#### [Enunciado A]
Traduce al inglés esta oración del texto sobre el mural: «Con bravos así, lo único que merece honra es el miedo».
#### [Enunciado B]
Prosigue el texto sobre el mural a partir de su última oración.

#### [Extracto de la página]

Lo que da vergüenza son las reacciones que el mural ha provocado desde el primer momento. Muchos lo han sentido como un sarpullido en su muy derechista piel. Da pena que haya gente que considera que la libertad, la verdadera, es un brote de sarna.

Que el Ayuntamiento de esta villa intentara quitarse de encima la obra de arte y solo reculase ante la presión vecinal y el eco que su intento tuvo en la prensa internacional, me provocó una tristeza difícil de digerir. Negar la evidencia de la lucha de las mujeres contra la intolerancia y la opresión (de la que, ay, ninguno somos inocentes) a cambio de unos votos en el pleno municipal no me parece un acierto político precisamente.

Como el borrado no fructificó, llegó, consecuencia lógica, el vandalismo. Camparon a sus anchas el espray y la piqueta, el atentado y el insulto, con nocturnidad, alevosía y un grado de cobardía tal que casi sentí lástima por el comando ejecutor.

La semana pasada, el mural volvió a ser atacado. Los muy recios críticos de arte se esmeraron en pintadas a cuál más imaginativa. Transcribo aquí las dos que han llamado la atención de la prensa: “Muerte al fascismo morado” (como si ellos supieran lo que es el fascismo y supieran distinguir colores) y “Justicia para los hombres valientes”.

¿Qué hombres valientes? ¿Los que degüellan a los suyos? ¿Los que salen de cinco en cinco a la caza de una presa desvalida?

Con bravos así, lo único que merece honra es el miedo.

Yo también ataqué una pintada en tiempos.

Cuando todavía nos amenazaba un señor bajito, incluso desde la UCI y un laberinto de tubos, y sobre el anuncio de una peregrinación de enfermos a Lourdes en busca del remedio milagroso, alguien había escrito un contundente “¡VIVA FRANCO!”

#### [Datos en bruto]
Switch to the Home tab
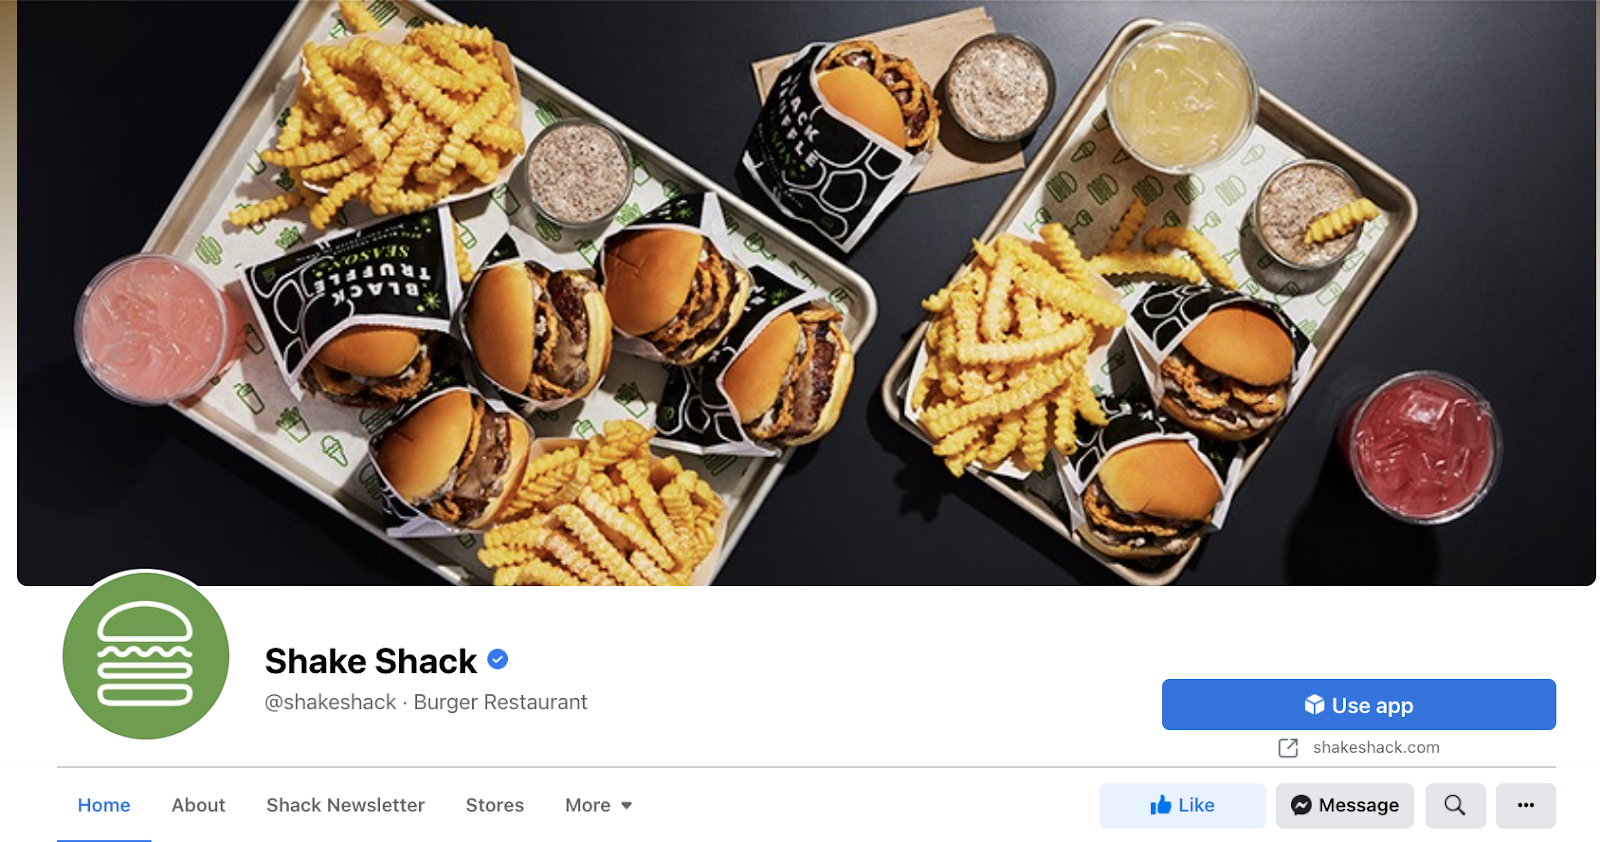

#### [Respuesta A]
With brave men like these, the only thing that deserves honor is fear.

#### [Respuesta B]
Aprovechando el aliento de la madrugada, los ardores del whisky y un providencial rotulador, taché la sílaba “VI”.

Reconozco que no es grande hazaña, pero visto el mérito intelectual de los tozudos misóginos, he querido dejar cuenta de ella por si un día convocan un concurso.

Podría competir con aquel que al “¡VIVA FRANCO!” de rigor añadió un melódico, miope y exquisito “BATTIATO”

Aunque el justo ganador debería ser el anónimo astorgano que, bajo un reivindicativo “LA MARAGATERÍA NO SE VENDE”, escrito en protesta por la cesión del monte Teleno al Ejército para que lo usara como diana, añadió un lúcido, desengañado y cachondo “SE ALQUILA”.

Y no quiero olvidar el aviso tardío (hace apenas una década) que, desde la trasera de un quiosco de flores de la plaza de Tirso de Molina, nos alertaba:

“ER LUTE A GÜERTO. VIGILA TUS GALLINAS”

De un tiempo anterior, albores de la democracia, recuerdo la que destilaba cariño en la calle Mejías Lequerica, aledaña a la sede de Fuerza Nueva (sin ánimo de señalar):

“AÑO DE LA RECONCILACIÓN. BIENVENIDO A LA ZONA NACIONAL”

Y cómo olvidar cuando, persiguiendo caballos, visité Chile en los opresivos años que sucedieron al golpe, donde, y desde la impunidad de un hotel de lujo, pude ver (y aún me duele) la brutalidad con que reprimieron una manifestación. Amén de los golpes que quebraban costillas, los que huían por la estrecha calle a la que daba mi balcón se topaban con el “guanaco”, cañón de agua disparado desde una tanqueta militar, capaz de levantarlos del suelo y con suficiente tinte para que fueran reconocidos, apaleados y detenidos.

Desperté al día siguiente con la fachada de enfrente jalonadas por un “¡MUERTE A PINOCHO!”.

Dudé un instante del mensaje (los de mi pueblo no estamos preparados para la abstracción. Ya he contado que un primo mío devolvió los condones cuando leyó en la caja “mantener alejados de zonas húmedas”), pero Pepito Grillo me lo aclaró.

Me gustan las pintadas que aspiran a ser el poema inesperado en medio de la tristeza del cemento; las que me avisan de que no estoy solo en la soledad de la calle.

No sé si la playa está aún bajo el asfalto, pero estoy seguro de que tras los garabatos clandestinos acecha todavía la libertad.

Esa que tanto odian los rascamuros.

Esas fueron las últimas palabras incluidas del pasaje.